The Converting Our Waste Sustainably Act of 2025 (COWS Act) establishes and funds new alternative manure management and composting practices within existing conservation programs to reduce greenhouse gas emissions and improve soil health.
Jim Costa
Representative
CA-21
The Converting Our Waste Sustainably (COWS) Act of 2025 aims to expand successful manure management programs by formally defining and incentivizing "alternative manure management practices" and "composting practices" within the Food Security Act. This bill directs the USDA Secretary to establish new payment structures, prioritize applications that maximize carbon sequestration and emissions reductions, and provide technical assistance for these sustainable farming methods. Ultimately, the legislation seeks to improve environmental health, soil quality, and air quality across the nation's livestock industry.
The aptly named Converting Our Waste Sustainably Act of 2025 (or COWS Act) is a major push to change how livestock operations manage manure across the country. Essentially, this bill takes a page from California’s successful playbook—the Alternative Manure Management Program (AMMP)—and formalizes a massive federal incentive to get farmers to stop using traditional, methane-heavy liquid manure lagoons and switch to more sustainable methods like composting and solid storage. The bill amends the Food Security Act of 1985 to define these new practices and, critically, offers to cover up to 100 percent of all associated costs for implementation, including planning, equipment, and even labor, with at least half the payment provided upfront.
If you’ve ever driven past a large dairy or hog operation, you've likely smelled the traditional approach: storing manure in large, open liquid lagoons. While cheap, this process is a major source of methane and nitrous oxide—powerful greenhouse gases. This bill changes the game by adding "composting practice" and "alternative manure management practices" as official, federally supported conservation measures (Sec. 3).
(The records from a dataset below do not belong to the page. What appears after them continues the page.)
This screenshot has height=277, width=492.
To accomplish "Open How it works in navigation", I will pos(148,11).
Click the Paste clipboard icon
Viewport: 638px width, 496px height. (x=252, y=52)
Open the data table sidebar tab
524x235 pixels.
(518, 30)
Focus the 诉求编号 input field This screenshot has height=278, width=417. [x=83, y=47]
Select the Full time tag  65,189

These practices include everything from compost-bedded pack barns to solid separation and forced evaporation. The goal is clear: reduce baseline methane emissions and increase carbon sequestration, which means better air quality and healthier soil.
For the farmer, this is a huge financial relief. Converting a manure system is expensive, often costing hundreds of thousands of dollars. By offering 100% cost coverage and 50% advance payment (Sec. 4), the government is taking the financial risk out of the transition. Think of it as a complete federal subsidy for a major infrastructure upgrade, which is a massive incentive for producers who are already operating on thin margins.
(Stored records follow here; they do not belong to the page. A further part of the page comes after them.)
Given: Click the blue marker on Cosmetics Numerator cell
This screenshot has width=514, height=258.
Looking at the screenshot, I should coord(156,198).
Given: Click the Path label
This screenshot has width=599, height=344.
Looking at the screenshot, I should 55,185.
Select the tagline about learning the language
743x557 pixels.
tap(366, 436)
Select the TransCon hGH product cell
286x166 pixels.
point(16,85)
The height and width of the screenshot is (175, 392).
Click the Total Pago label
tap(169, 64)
While the environmental benefits are the main driver, the bill also has a strong focus on equity. The Secretary is directed to prioritize applications that maximize carbon sequestration and greenhouse gas reduction, but they must also ensure geographical and scale diversity (Sec. 5). Crucially, the bill mandates that the majority of these new alternative manure management contracts should go to small and mid-sized dairy and livestock operations, including beginning farmers and ranchers and those from socially disadvantaged groups.
This is a smart move to ensure that the economic benefits of this environmental transition aren't just captured by the largest corporate farms. If you're a small, multi-generational dairy farmer, this program provides the capital and technical assistance (Sec. 6) needed to modernize your operation and meet new environmental standards without bankrupting your business. The contracts are limited to a 3-year term (Sec. 4), keeping the focus on implementation and immediate results.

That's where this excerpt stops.